Algorithm to find top 10 search terms

Well, looks like an awful lot of data, with a perhaps prohibitive cost to store all frequencies. When the amount of data is so large that we cannot hope to store it all, we enter the domain of data stream algorithms.

Useful book in this area: Muthukrishnan - "Data Streams: Algorithms and Applications"

Closely related reference to the problem at hand which I picked from the above: Manku, Motwani - "Approximate Frequency Counts over Data Streams" [pdf]

By the way, Motwani, of Stanford, (edit) was an author of the very important "Randomized Algorithms" book. The 11th chapter of this book deals with this problem. Edit: Sorry, bad reference, that particular chapter is on a different problem. After checking, I instead recommend section 5.1.2 of Muthukrishnan's book, available online.

Heh, nice interview question.


Frequency Estimation Overview

There are some well-known algorithms that can provide frequency estimates for such a stream using a fixed amount of storage. One is Frequent, by Misra and Gries (1982). From a list of n items, it find all items that occur more than n / k times, using k - 1 counters. This is a generalization of Boyer and Moore's Majority algorithm (Fischer-Salzberg, 1982), where k is 2. Manku and Motwani's LossyCounting (2002) and Metwally's SpaceSaving (2005) algorithms have similar space requirements, but can provide more accurate estimates under certain conditions.

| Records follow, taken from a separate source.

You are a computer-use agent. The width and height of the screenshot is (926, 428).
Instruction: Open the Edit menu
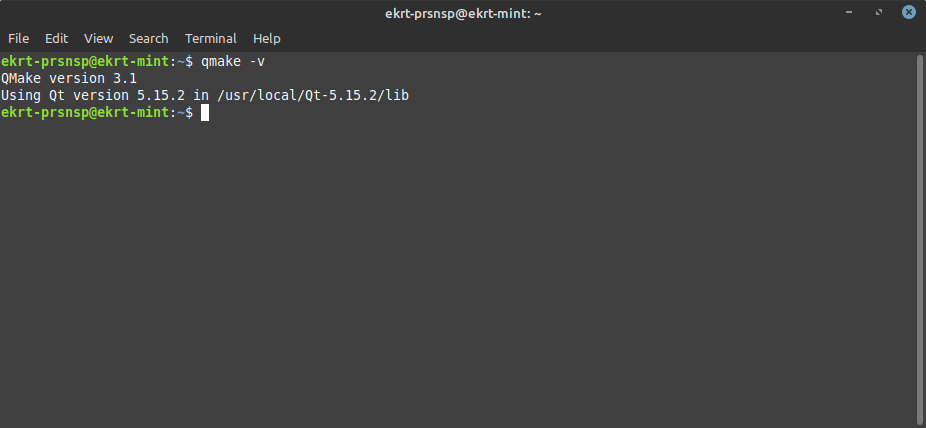pos(56,38)
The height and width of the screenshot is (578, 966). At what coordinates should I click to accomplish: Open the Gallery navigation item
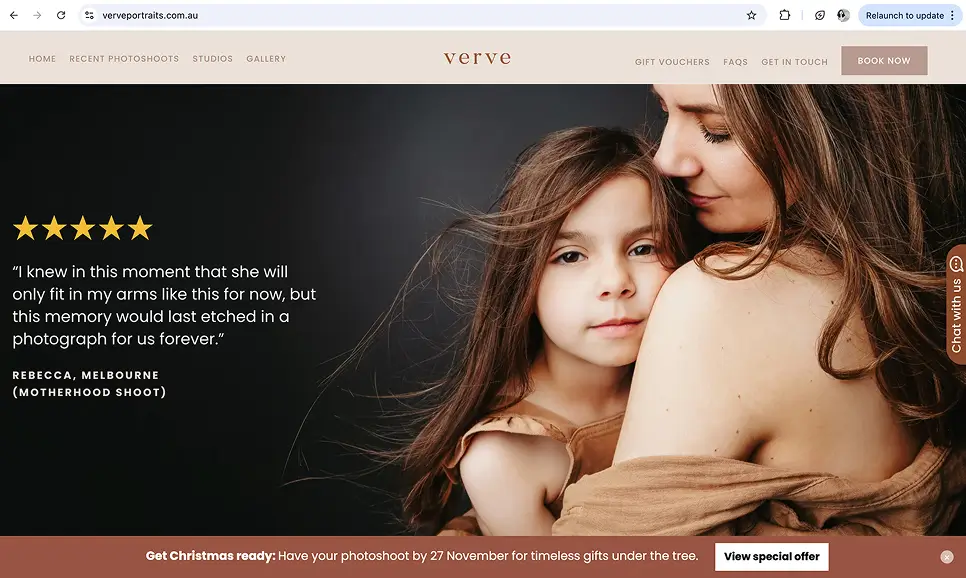[266, 59]
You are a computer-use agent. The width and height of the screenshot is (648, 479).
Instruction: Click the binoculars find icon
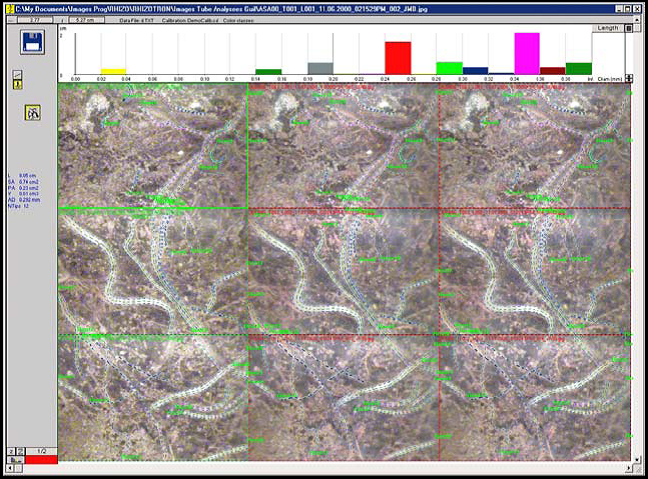click(31, 113)
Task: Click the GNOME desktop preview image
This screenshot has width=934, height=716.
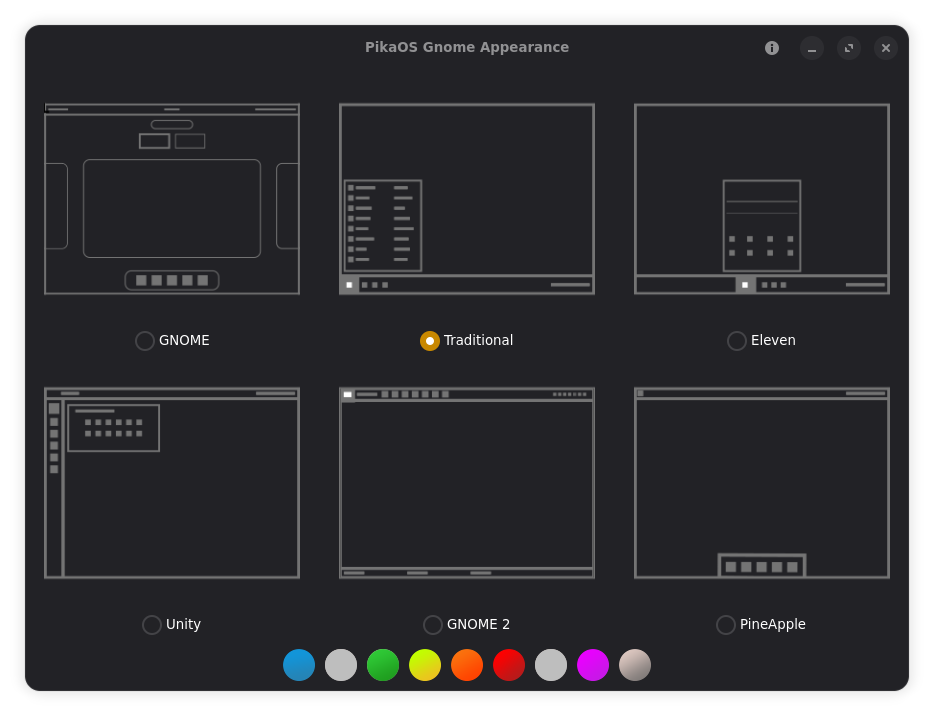Action: tap(171, 197)
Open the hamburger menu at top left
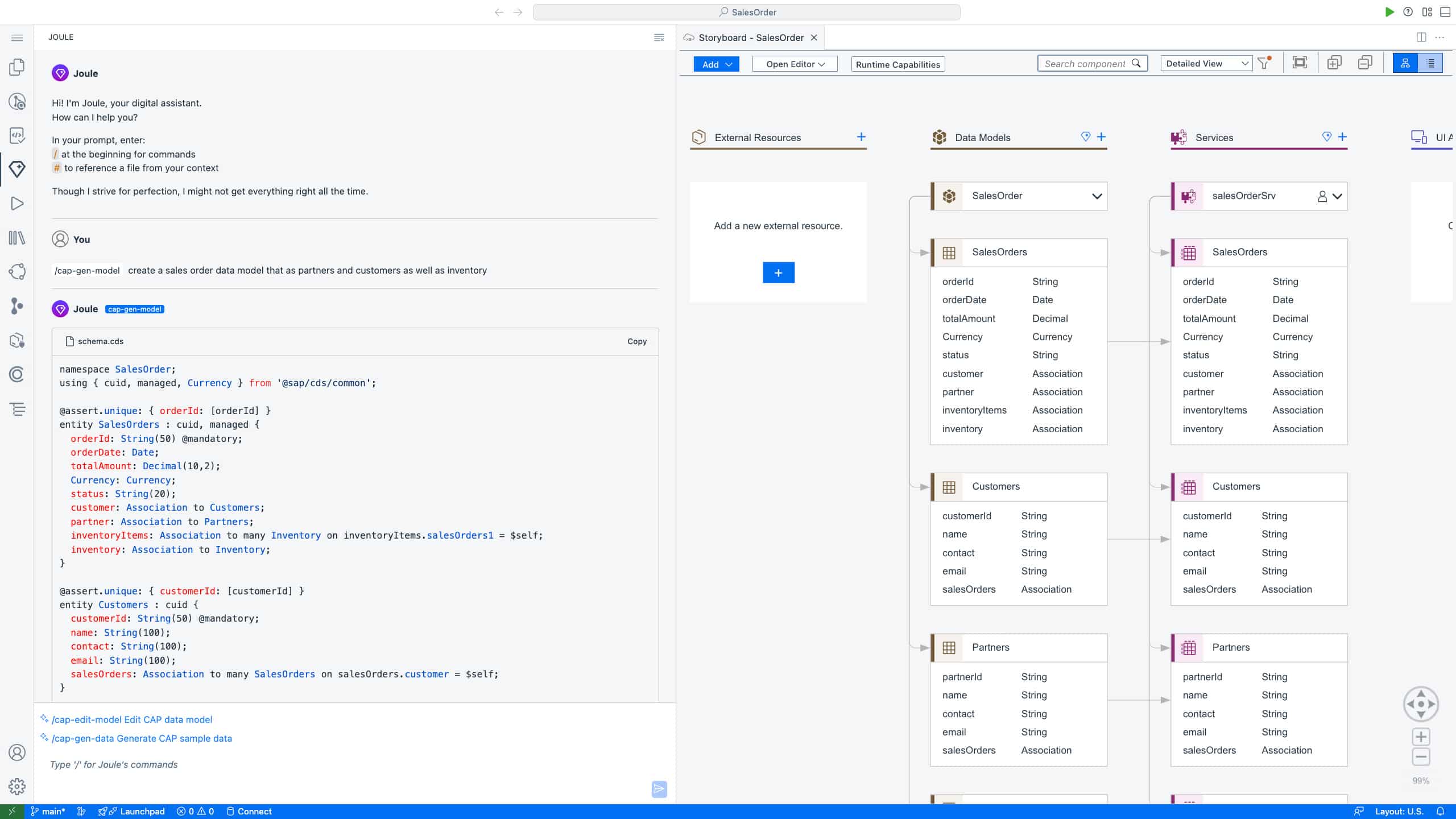Image resolution: width=1456 pixels, height=819 pixels. tap(17, 38)
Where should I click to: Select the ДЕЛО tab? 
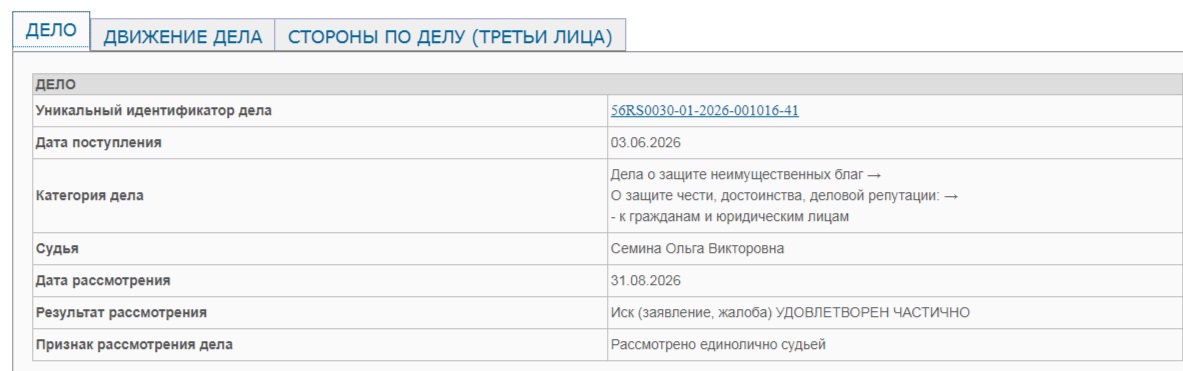51,31
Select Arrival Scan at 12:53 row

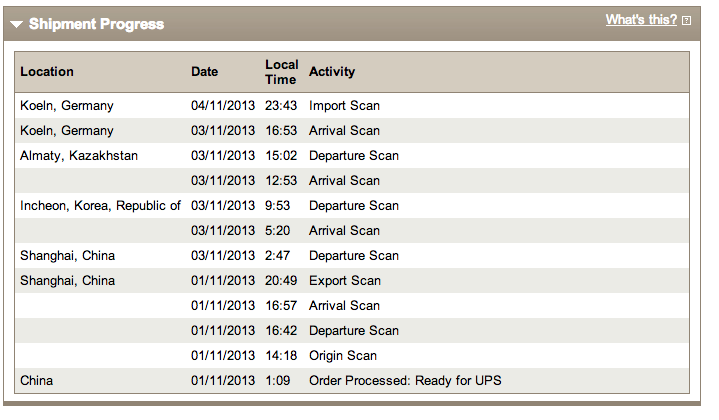point(352,181)
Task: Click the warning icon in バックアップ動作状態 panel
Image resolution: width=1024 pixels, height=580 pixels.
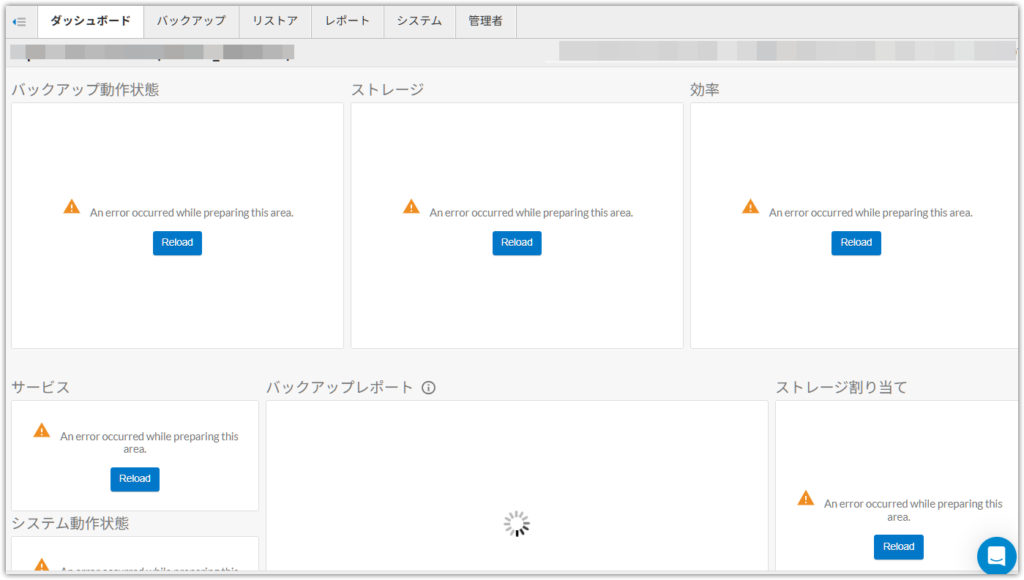Action: 71,206
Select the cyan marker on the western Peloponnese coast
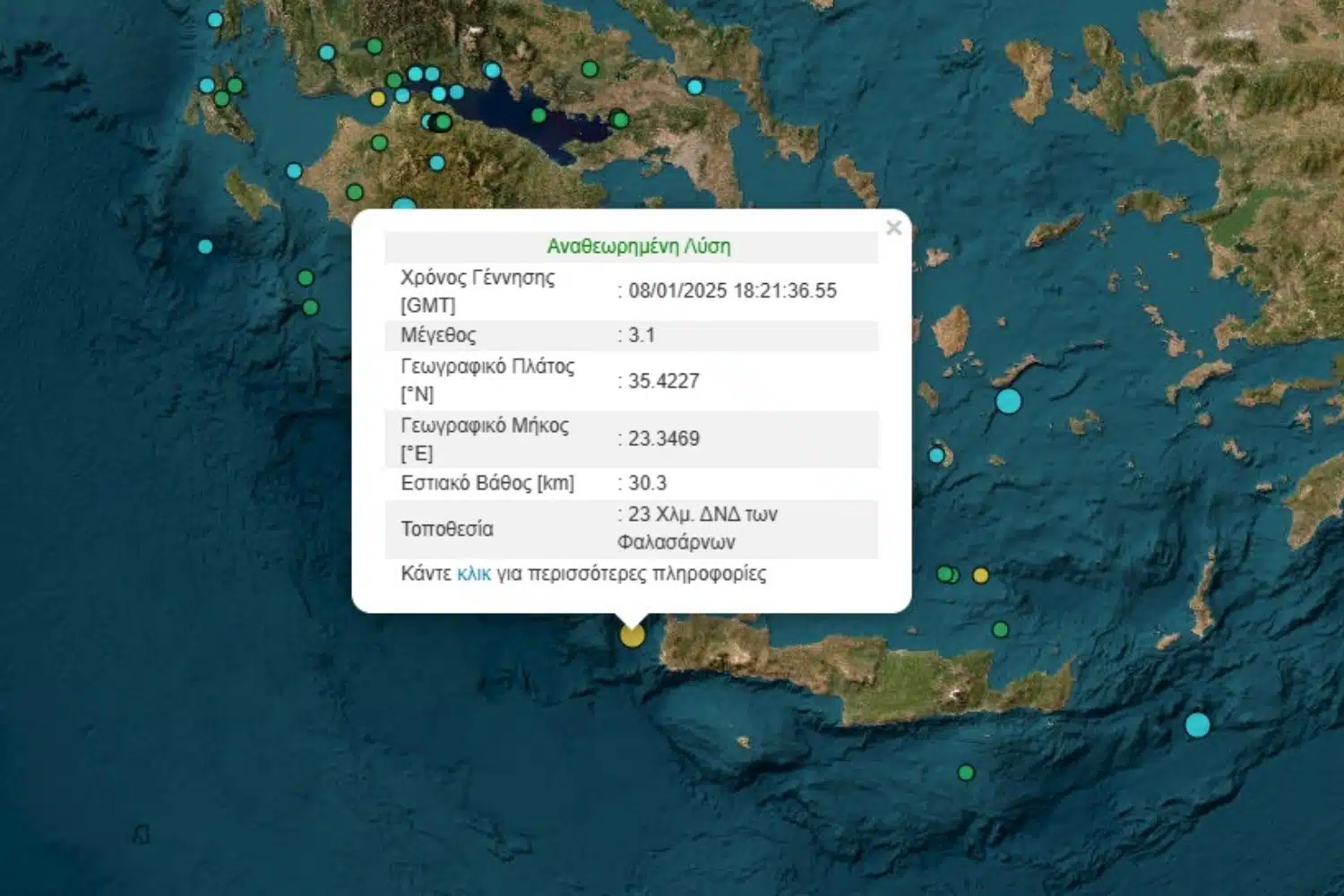This screenshot has height=896, width=1344. click(x=294, y=170)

The important thing to remember is that these algorithms can only provide frequency estimates. Specifically, the Misra-Gries estimate can under-count the actual frequency by (n / k) items.

Suppose that you had an algorithm that could positively identify an item only if it occurs more than 50% of the time. Feed this algorithm a stream of N distinct items, and then add another N - 1 copies of one item, x, for a total of 2N - 1 items. If the algorithm tells you that x exceeds 50% of the total, it must have been in the first stream; if it doesn't, x wasn't in the initial stream. In order for the algorithm to make this determination, it must store the initial stream (or some summary proportional to its length)! So, we can prove to ourselves that the space required by such an "exact" algorithm would be Ω(N).

Instead, these frequency algorithms described here provide an estimate, identifying any item that exceeds the threshold, along with some items that fall below it by a certain margin. For example the Majority algorithm, using a single counter, will always give a result; if any item exceeds 50% of the stream, it will be found. But it might also give you an item that occurs only once. You wouldn't know without making a second pass over the data (using, again, a single counter, but looking only for that item).

The Frequent Algorithm

Here's a simple description of Misra-Gries' Frequent algorithm. Demaine (2002) and others have optimized the algorithm, but this gives you the gist.

Specify the threshold fraction, 1 / k; any item that occurs more than n / k times will be found. Create an an empty map (like a red-black tree); the keys will be search terms, and the values will be a counter for that term.

  1. Look at each item in the stream.
  2. If the term exists in the map, increment the associated counter.
  3. Otherwise, if the map less than k - 1 entries, add the term to the map with a counter of one.
  4. However, if the map has k - 1 entries already, decrement the counter in every entry. If any counter reaches zero during this process, remove it from the map.

Note that you can process an infinite amount of data with a fixed amount of storage (just the fixed-size map). The amount of storage required depends only on the threshold of interest, and the size of the stream does not matter.

Counting Searches

In this context, perhaps you buffer one hour of searches, and perform this process on that hour's data. If you can take a second pass over this hour's search log, you can get an exact count of occurrences of the top "candidates" identified in the first pass. Or, maybe its okay to to make a single pass, and report all the candidates, knowing that any item that should be there is included, and any extras are just noise that will disappear in the next hour.

Any candidates that really do exceed the threshold of interest get stored as a summary. Keep a month's worth of these summaries, throwing away the oldest each hour, and you would have a good approximation of the most common search terms.